The development of one’s identity is considered the main evolutionary tasks of adolescence4. It is quite a demanding task for young people: as we argued, adolescents must be able to recognize themselves as unique and distinct individuals, reorganize their childhood identifications in a new form and select, in the different areas of their lives, the aspects that best define their person (Differentiation and integration); they must develop the ability to properly reflect on their mental states -which allows them to better understand and be aware of themselves and to reason in autobiographical terms- (Mentalization and reflexive function) and also the ability to grasp a personal meaning and a future direction of their existence (Meaning and directionality). Identity integration also requires adolescents to access to their autobiographical memories. Given their relevance for an individual’s "current self", SDMs are critical in the maintenance of identity integration in time and constitute the most relevant passages of an individual’s Life Story45.

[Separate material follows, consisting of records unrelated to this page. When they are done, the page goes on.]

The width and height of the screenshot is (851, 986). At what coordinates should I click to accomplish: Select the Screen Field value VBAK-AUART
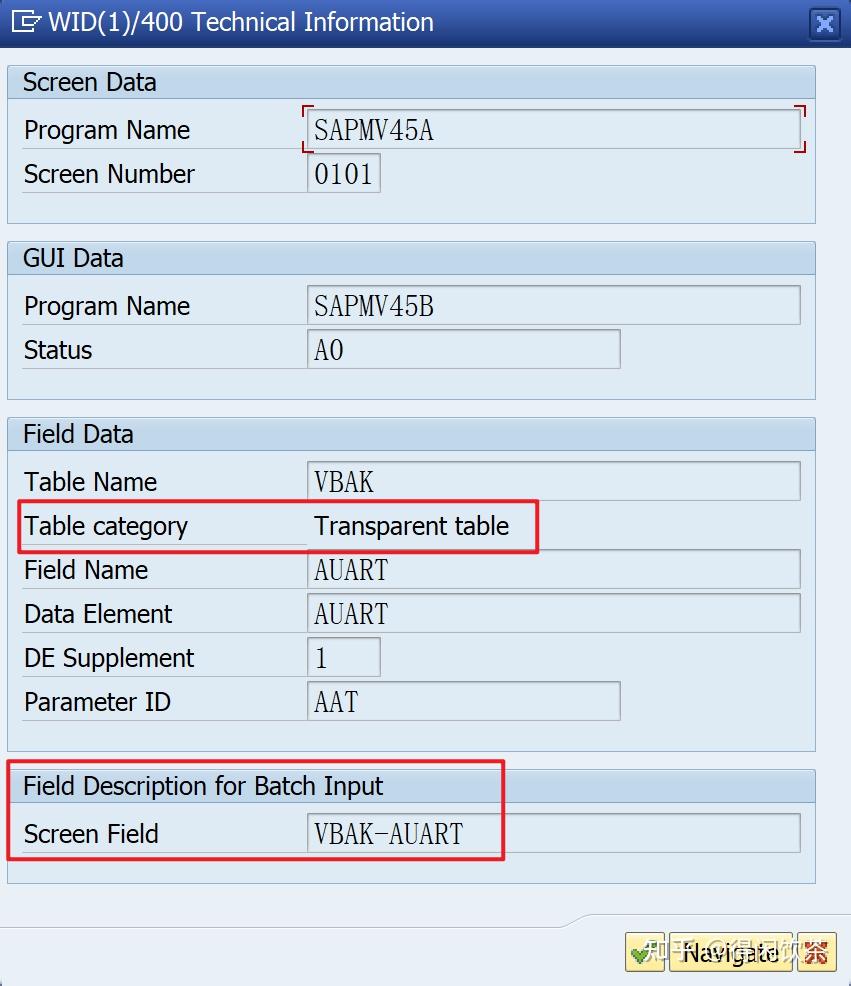552,834
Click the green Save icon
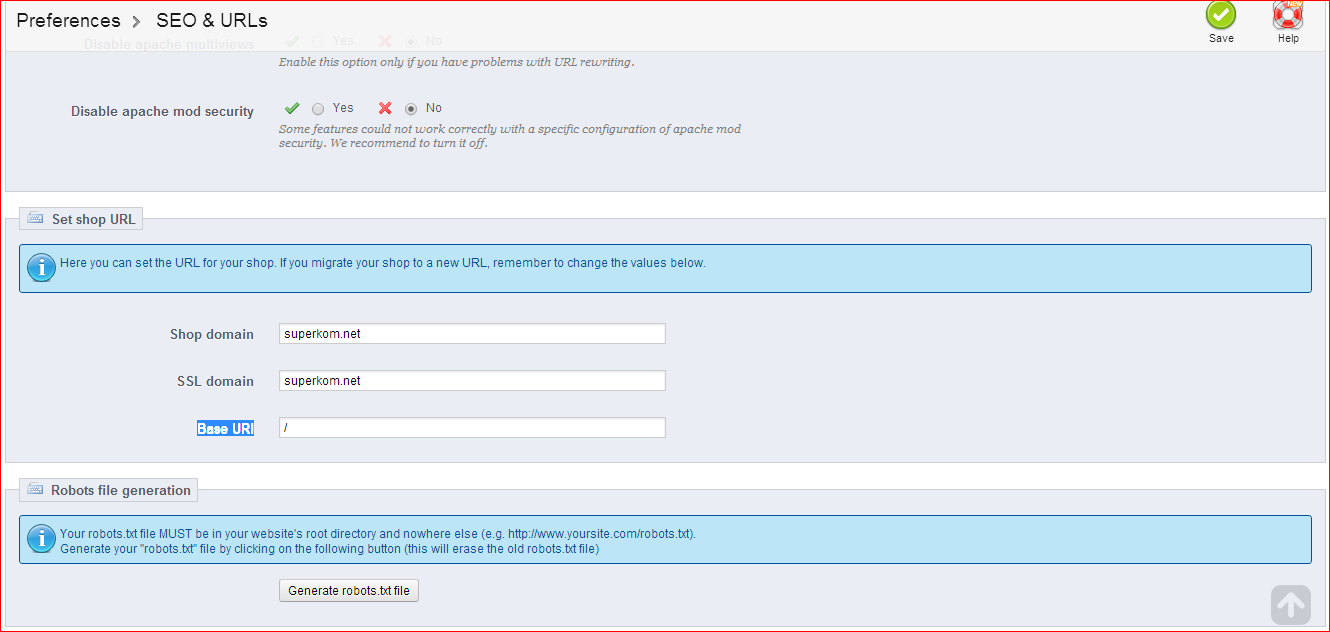Viewport: 1330px width, 632px height. [1221, 16]
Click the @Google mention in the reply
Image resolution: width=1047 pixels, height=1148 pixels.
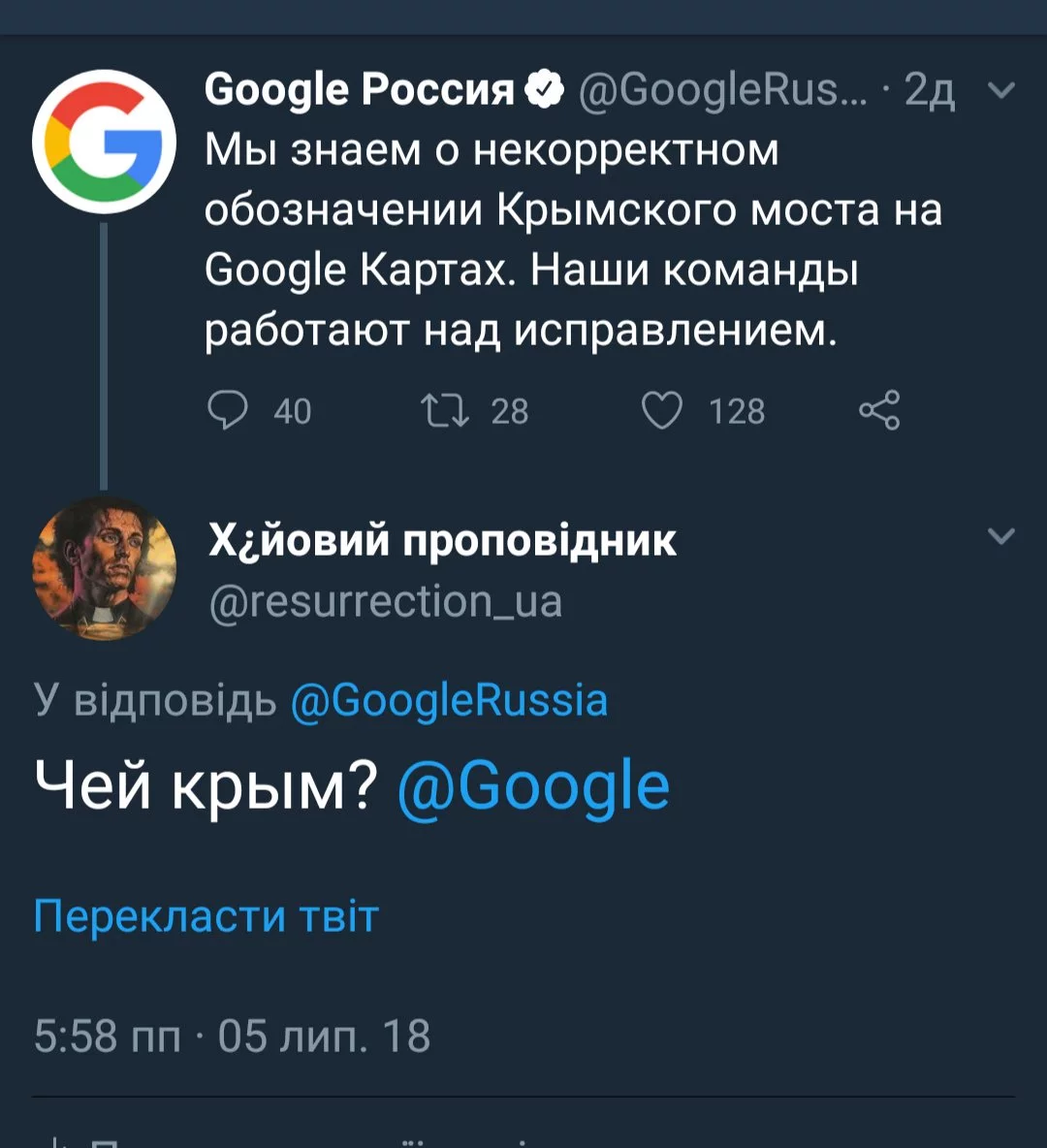click(533, 785)
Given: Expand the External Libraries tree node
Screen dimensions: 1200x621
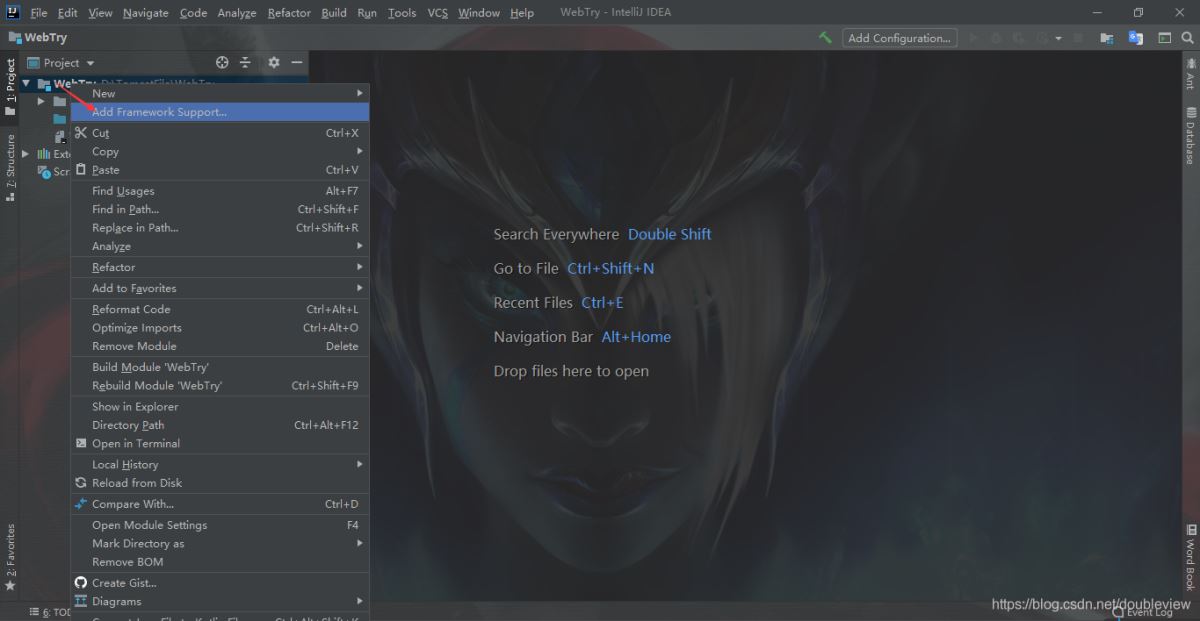Looking at the screenshot, I should tap(26, 154).
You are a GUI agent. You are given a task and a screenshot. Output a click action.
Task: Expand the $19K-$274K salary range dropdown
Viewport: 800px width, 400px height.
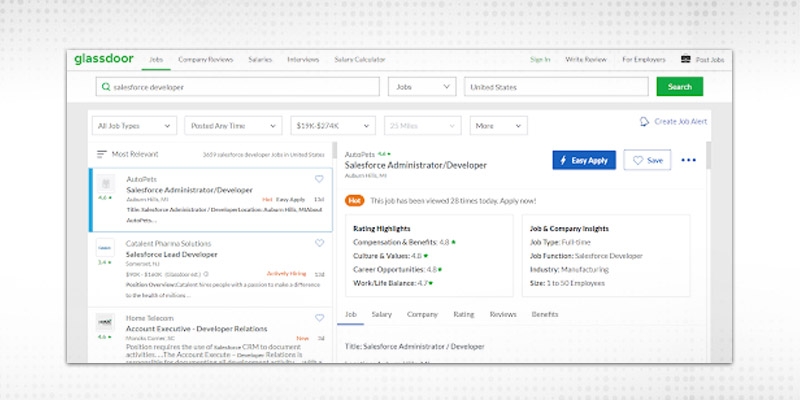332,126
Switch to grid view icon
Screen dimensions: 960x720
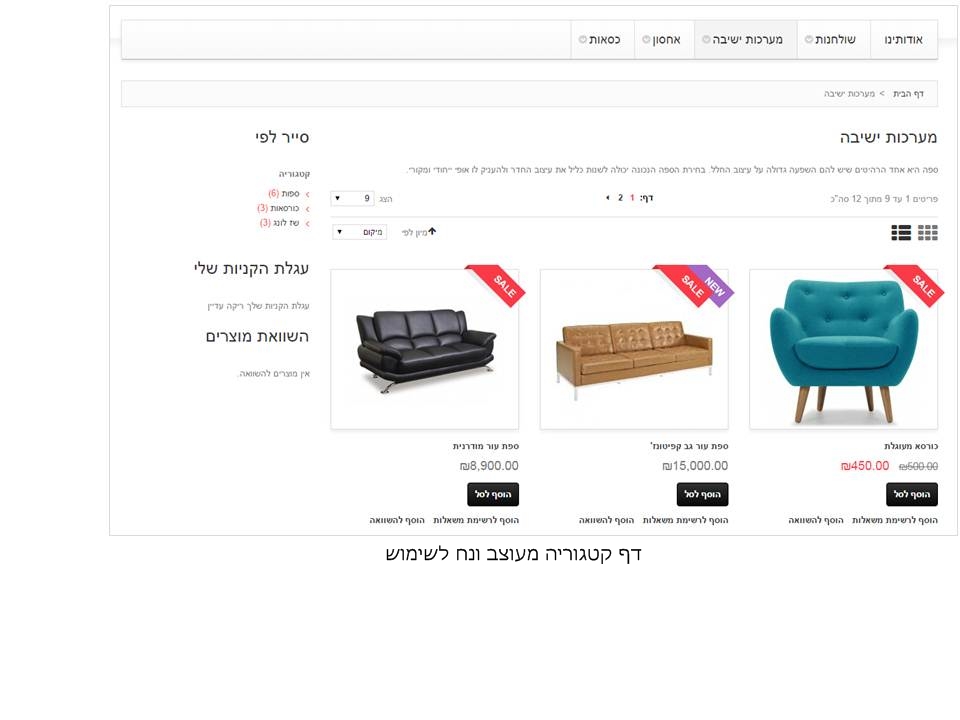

Failures in all the aspects indicated can open the way to pathology such as identity diffusion, which leads to emotional dysregulation characteristic of the borderline side; lack of mentalization and emotional dysregulation, that might result in aggressiveness; inability to recall meaningful memories and to access specific memories, which opens the way to disturbances in emotional regulation and depressive symptoms. In view of that, it would be interesting to implement, with observation and systematic research, the study of the link between failures in mental functioning/autobiographical memory and the emergence of pathological conditions in adolescence.